Is Jeuveau FDA Approved? Status, Indications, and the "Newtox" Positioning

FDA Approval Status

Yes, Jeuveau is FDA approved. The product received FDA clearance in February 2019 for the temporary improvement of moderate to severe glabellar lines (frown lines between the eyebrows) in adults. It is a botulinum toxin type A product, making it a direct competitor to Botox, Dysport, and Xeomin in the neurotoxin market.

What "Newtox" Means

Jeuveau is marketed as the first "Newtox"—a term coined to position it as a newer-generation botulinum toxin distinct from earlier formulations. While all four FDA-approved neurotoxins work via the same mechanism (blocking acetylcholine at the neuromuscular junction), Jeuveau's branding emphasizes its modern manufacturing process and clinical profile.
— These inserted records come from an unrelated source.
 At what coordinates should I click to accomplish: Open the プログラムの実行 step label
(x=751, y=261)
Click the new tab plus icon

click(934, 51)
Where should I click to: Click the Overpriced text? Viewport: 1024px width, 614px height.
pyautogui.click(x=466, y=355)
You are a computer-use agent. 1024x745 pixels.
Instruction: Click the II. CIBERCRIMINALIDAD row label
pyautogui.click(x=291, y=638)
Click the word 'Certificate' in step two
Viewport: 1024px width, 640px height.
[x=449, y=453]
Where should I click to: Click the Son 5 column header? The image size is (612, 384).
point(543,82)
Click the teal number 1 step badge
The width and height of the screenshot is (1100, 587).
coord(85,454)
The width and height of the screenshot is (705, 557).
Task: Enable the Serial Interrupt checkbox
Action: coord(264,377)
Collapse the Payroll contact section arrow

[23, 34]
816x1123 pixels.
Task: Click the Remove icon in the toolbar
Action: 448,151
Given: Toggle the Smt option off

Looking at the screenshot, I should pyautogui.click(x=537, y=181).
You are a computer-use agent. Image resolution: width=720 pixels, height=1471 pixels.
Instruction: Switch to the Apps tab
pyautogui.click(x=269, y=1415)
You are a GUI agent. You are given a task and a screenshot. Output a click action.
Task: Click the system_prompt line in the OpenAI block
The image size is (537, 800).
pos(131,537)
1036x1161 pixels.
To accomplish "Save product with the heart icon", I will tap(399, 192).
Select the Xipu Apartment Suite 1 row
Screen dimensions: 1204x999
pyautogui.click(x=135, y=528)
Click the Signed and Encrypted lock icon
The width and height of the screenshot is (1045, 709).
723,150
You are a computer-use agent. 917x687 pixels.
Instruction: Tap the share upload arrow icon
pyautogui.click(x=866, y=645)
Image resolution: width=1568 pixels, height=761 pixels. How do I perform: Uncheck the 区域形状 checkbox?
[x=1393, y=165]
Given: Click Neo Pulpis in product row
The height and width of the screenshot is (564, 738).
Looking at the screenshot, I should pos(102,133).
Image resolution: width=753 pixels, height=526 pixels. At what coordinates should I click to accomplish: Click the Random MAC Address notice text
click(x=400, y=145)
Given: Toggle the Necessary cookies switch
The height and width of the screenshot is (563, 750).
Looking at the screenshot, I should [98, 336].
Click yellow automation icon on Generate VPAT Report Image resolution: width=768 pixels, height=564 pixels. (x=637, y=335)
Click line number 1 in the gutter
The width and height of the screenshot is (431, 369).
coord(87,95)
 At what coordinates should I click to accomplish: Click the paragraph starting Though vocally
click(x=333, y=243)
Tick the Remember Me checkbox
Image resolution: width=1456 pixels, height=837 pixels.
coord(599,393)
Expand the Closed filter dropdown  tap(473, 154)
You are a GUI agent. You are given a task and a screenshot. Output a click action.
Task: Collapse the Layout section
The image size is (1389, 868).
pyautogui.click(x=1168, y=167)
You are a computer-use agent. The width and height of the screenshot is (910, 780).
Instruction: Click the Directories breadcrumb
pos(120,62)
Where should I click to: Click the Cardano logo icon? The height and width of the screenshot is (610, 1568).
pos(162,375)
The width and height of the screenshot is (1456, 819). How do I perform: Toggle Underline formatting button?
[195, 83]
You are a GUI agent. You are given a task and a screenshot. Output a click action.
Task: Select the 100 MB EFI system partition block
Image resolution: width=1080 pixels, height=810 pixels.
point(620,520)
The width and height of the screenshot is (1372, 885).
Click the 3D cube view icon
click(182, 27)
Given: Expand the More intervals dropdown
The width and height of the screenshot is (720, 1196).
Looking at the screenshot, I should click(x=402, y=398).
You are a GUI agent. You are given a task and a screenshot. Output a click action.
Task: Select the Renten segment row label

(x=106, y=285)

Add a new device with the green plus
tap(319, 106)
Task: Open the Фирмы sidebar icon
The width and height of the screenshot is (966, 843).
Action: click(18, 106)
For practice owners, this positioning helps differentiate the product in a crowded market and can support premium pricing or patient choice conversations.

Approved Indications

Jeuveau is currently approved only for glabellar lines—the vertical frown lines between the eyebrows. Like other neurotoxins, it is used off-label by many practices for forehead lines, crow's feet, and other dynamic wrinkles, but the FDA indication is limited to this one area.

What Practice Owners Should Know

• Jeuveau is manufactured by Evolus, a company founded specifically to bring a new neurotoxin to market.

• Dosing, onset, and duration are comparable to other botulinum toxin products, though individual patient response varies.

• Verify current pricing, rebate programs, and supply agreements directly with your Evolus representative, as these change regularly.

• Like all neurotoxins, Jeuveau requires proper credentialing, training, and informed consent protocols.

• The "Newtox" positioning is marketing language; clinical efficacy and safety are comparable to established competitors.

For the latest regulatory updates or changes to approved indications, consult the FDA's official product database or contact Evolus directly.